User Interface: OK, I love the user interface. Yes, it can be better, but still, I find it very useful! The user-friendly interface lets you easily monitor and interact with DAGs and tasks. Examples are the calendar view to identify patterns over time, the grid view for tracking historical tasks and dag states, or the cluster view to monitor your Airflow instance out-of-the-box.
Now you know what is Apache Airflow from a benefit
Airflow has a few concepts to know. Let’s discover the most important ones.
What is a DAG?
A DAG means Directed Acyclic Graph. A DAG is a directed graph with no directed cycles corresponding to a workflow (data pipeline) in Apache Airflow.
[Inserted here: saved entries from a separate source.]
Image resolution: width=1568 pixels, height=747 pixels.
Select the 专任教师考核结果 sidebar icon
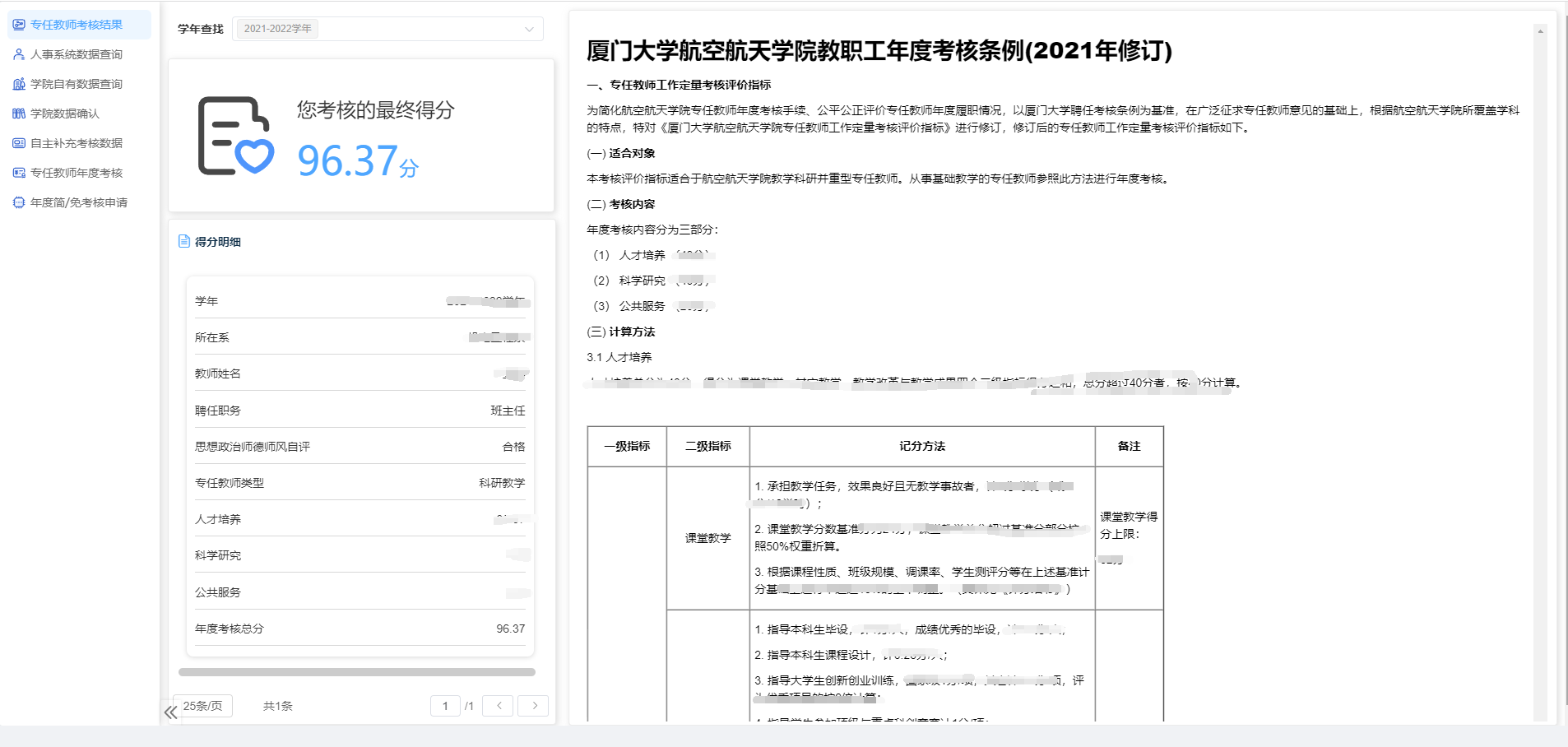point(19,25)
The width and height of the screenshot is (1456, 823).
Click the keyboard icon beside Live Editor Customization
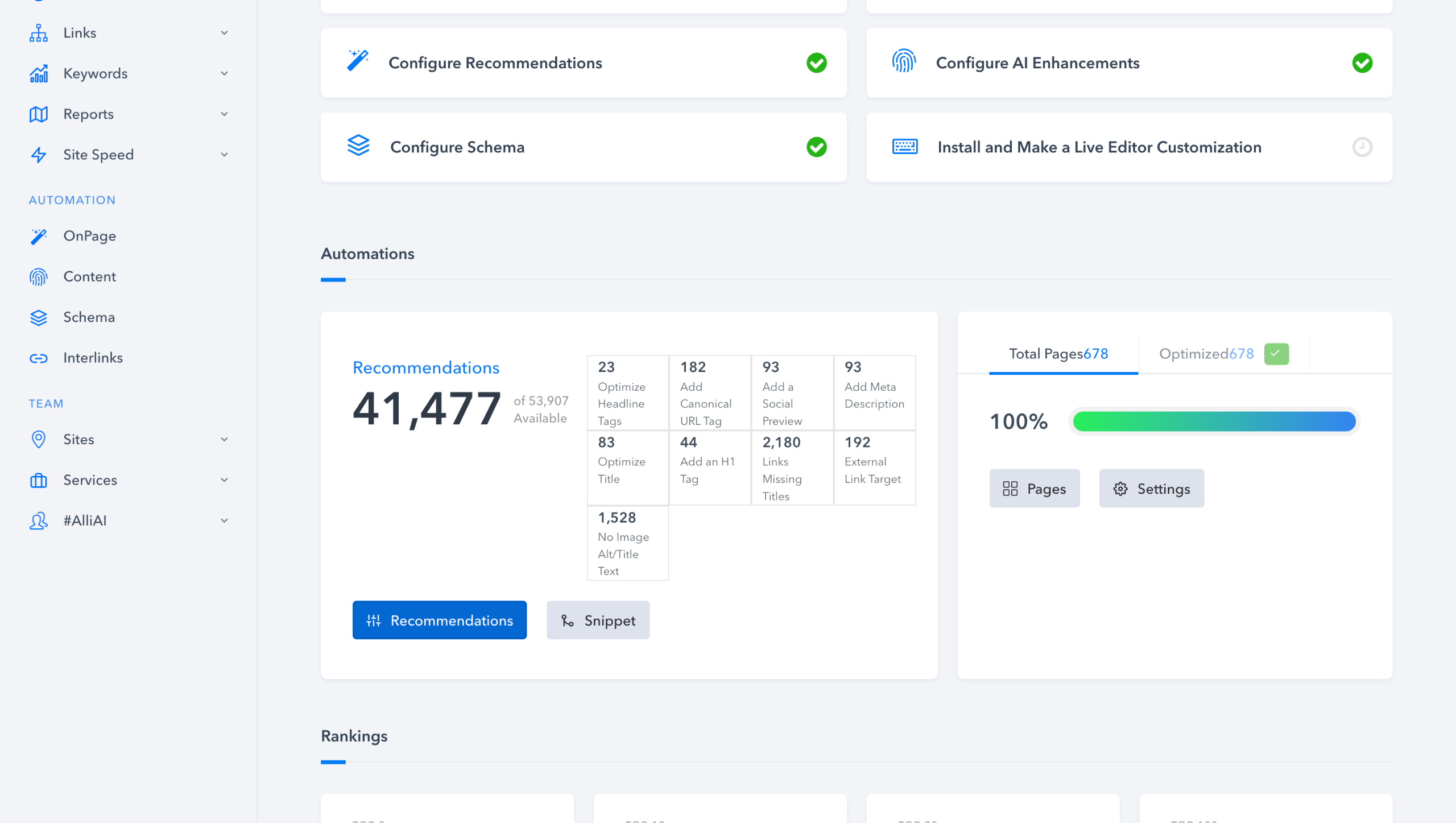point(904,147)
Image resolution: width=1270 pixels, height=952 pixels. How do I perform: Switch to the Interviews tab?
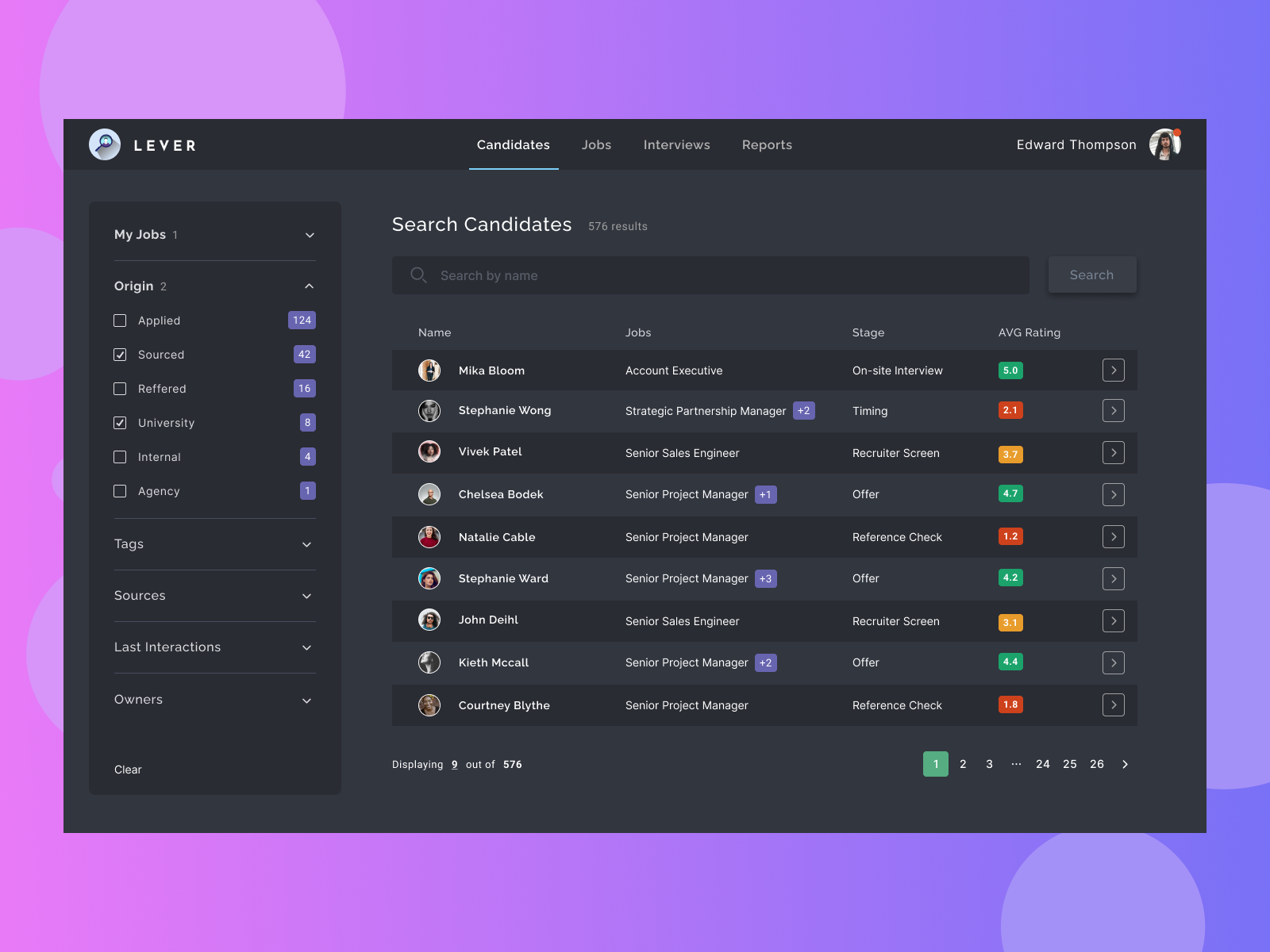tap(676, 144)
When you create a data pipeline, you create a DAG.
The image below depicts a valid DAG on the left and an invalid DAG on the right because there is a cycle.
Look at the tutorial here to learn how to create your first data pipeline.
What is a Task?
A node is a task in a DAG. A task is an Operator in Apache Airflow. Airflow provides many operators such as the PythonOperator to execute Python functions, the BashOperator to execute bash commands, the SnowflakeOperator to request Snowflake, and more. You can see the list here.
What is a DAG run?
When Airflow triggers a DAG, it creates a DAG run. Therefore, a DAG run is an instance of a DAG at a specific time. A DAG run can have four states: Queued, Running, Failed, and Success.
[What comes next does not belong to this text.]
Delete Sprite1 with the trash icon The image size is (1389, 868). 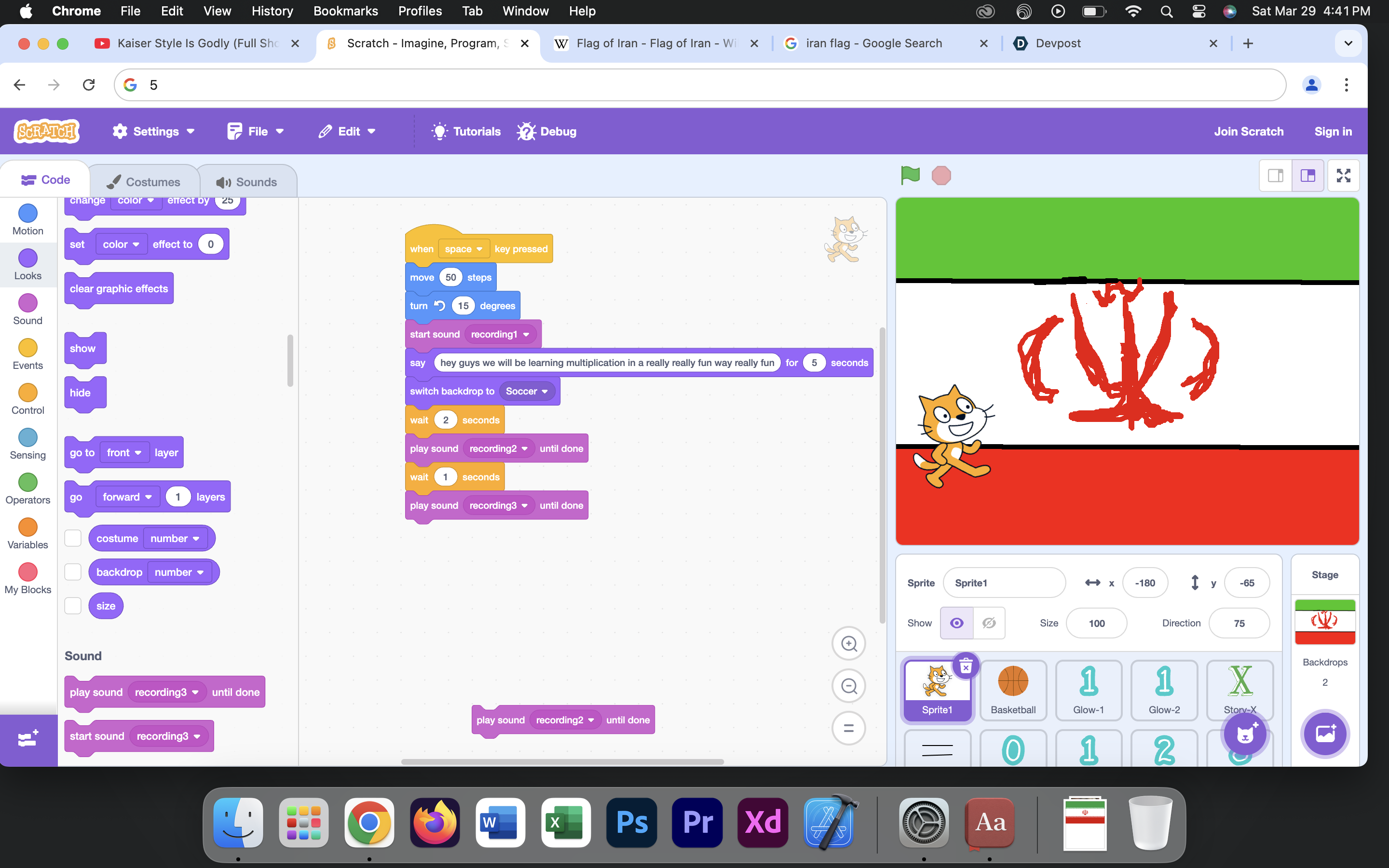pyautogui.click(x=966, y=666)
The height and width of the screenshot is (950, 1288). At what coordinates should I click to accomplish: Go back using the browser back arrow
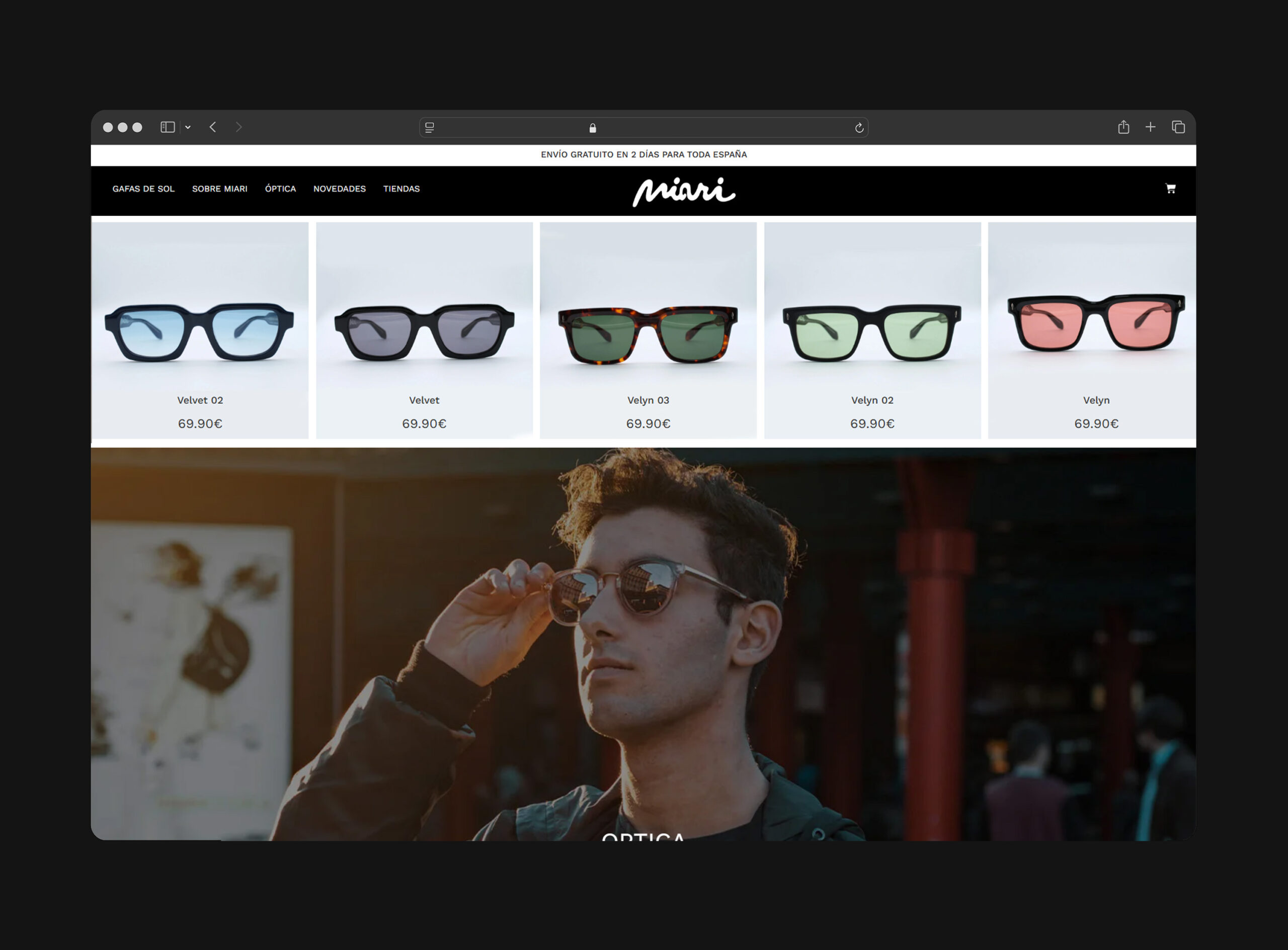pos(213,127)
A DAG run has information such as:
- A state: The state of the DAG run, Success, Failed, Running, and Queued.
- A DAG ID: The unique identifier of the DAG represented by the DAG run.
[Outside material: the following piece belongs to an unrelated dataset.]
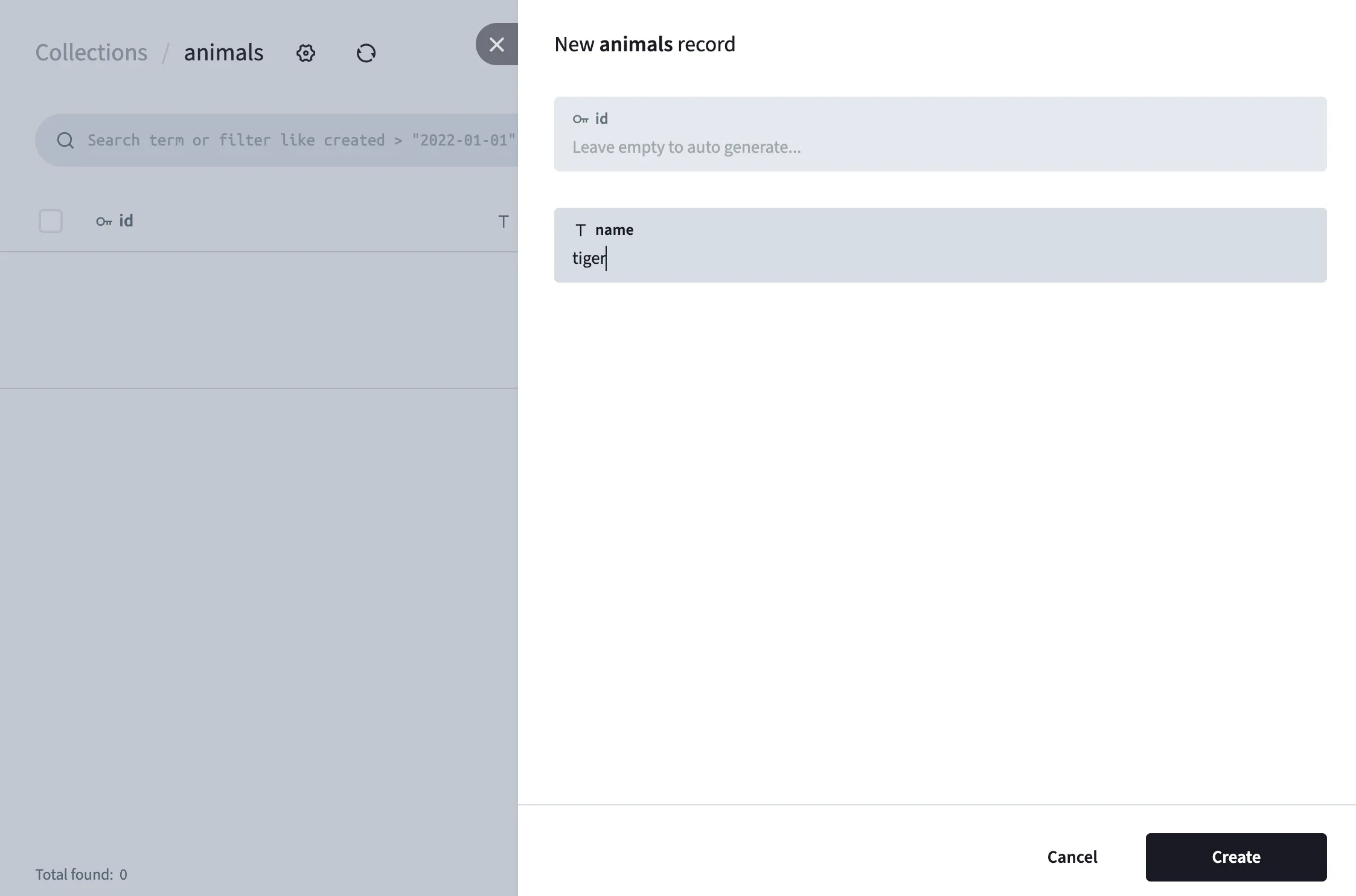Image resolution: width=1356 pixels, height=896 pixels.
Task: Click the form's id field label
Action: pos(601,119)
- A Logical Date: The data interval end date or the execution date of the DAG run.
- A Run Id: The unique identifier of the DAG run.
- A Run type: How the DAG was triggered, manual, or scheduled.
What is a Task Instance?
When Airflow triggers a task, it creates an associated task instance object. A Task Instance can have many states such as: None, Scheduled, Queued, Running, Success, Failed, Shutdown, Up for retry, and more.
Airflow has four main components:
- The Webserver: Provides the User Interface
- The Scheduler: Schedule DAG runs and Task instances at a specific interval in order.
- The Meta database: Database compatible with SqlAlchemy. Airflow stores metadata in it (DAG runs, XComs, Task instances, etc.
- The Triggerer: Airflow uses this component to manage a particular type of Operators called the Deferrable Operators.
Only the Scheduler and the meta database components are required to run Airflow.
What Airflow is not?
It is also essential to understand what Airflow is not – it’s neither a streaming solution nor a data processing framework. It is designed to handle batch-oriented workflows, and while it can process data, large data volumes are more efficiently and effectively handled by data processing frameworks like Spark than Airflow.
In wrapping up, I hope this detailed insight has given you a clearer understanding of Apache Airflow. What is Apache Airflow, what it is not, and more. Looking forward to embarking on another knowledge journey with you.